While a 260 ton injection molding machine can achieve high-cavity production of large parts or complex combination molds with multiple part geometries, this can significantly reduce the cost per part but increases mold complexity and initial investment. Therefore, we recommend coordinating mold design and selecting the injection molding machine at an early stage of the project. If you plan to run multi-cavity molds on a 260 ton injection molding machine, simulate the mold weight, cooling requirements, and installation/removal processes in your factory layout planning to avoid unexpected issues later on.

Please make your choice based on your specific production needs.

The choice between a 170 ton and a 260 ton injection molding machine depends more on product geometry, material selection, molding strategy, and business growth plans.
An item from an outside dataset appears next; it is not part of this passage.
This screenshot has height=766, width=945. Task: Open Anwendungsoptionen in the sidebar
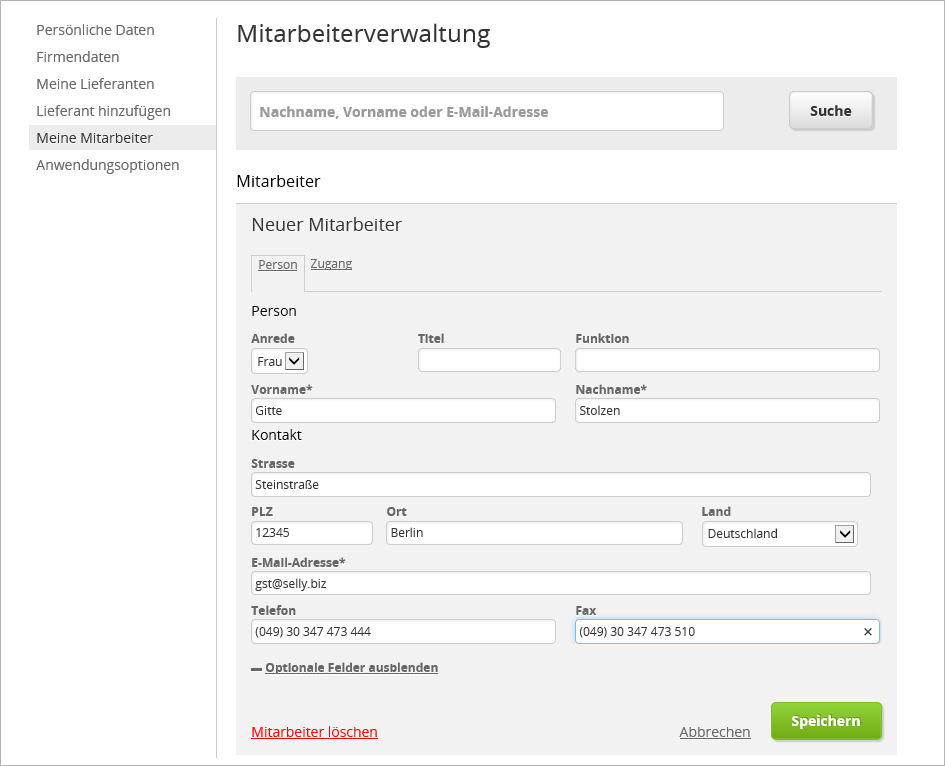(108, 165)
The 260 ton machine offers greater injection volume, higher clamping force, and the ability to run larger molds or more cavities – advantages that facilitate the production of larger structural components and engineering plastic products, and that enable expansion into more complex product lines. Conversely, the 170 ton machine is generally more advantageous in terms of capital efficiency, footprint, and quick mold changes for small parts and diversified product portfolios.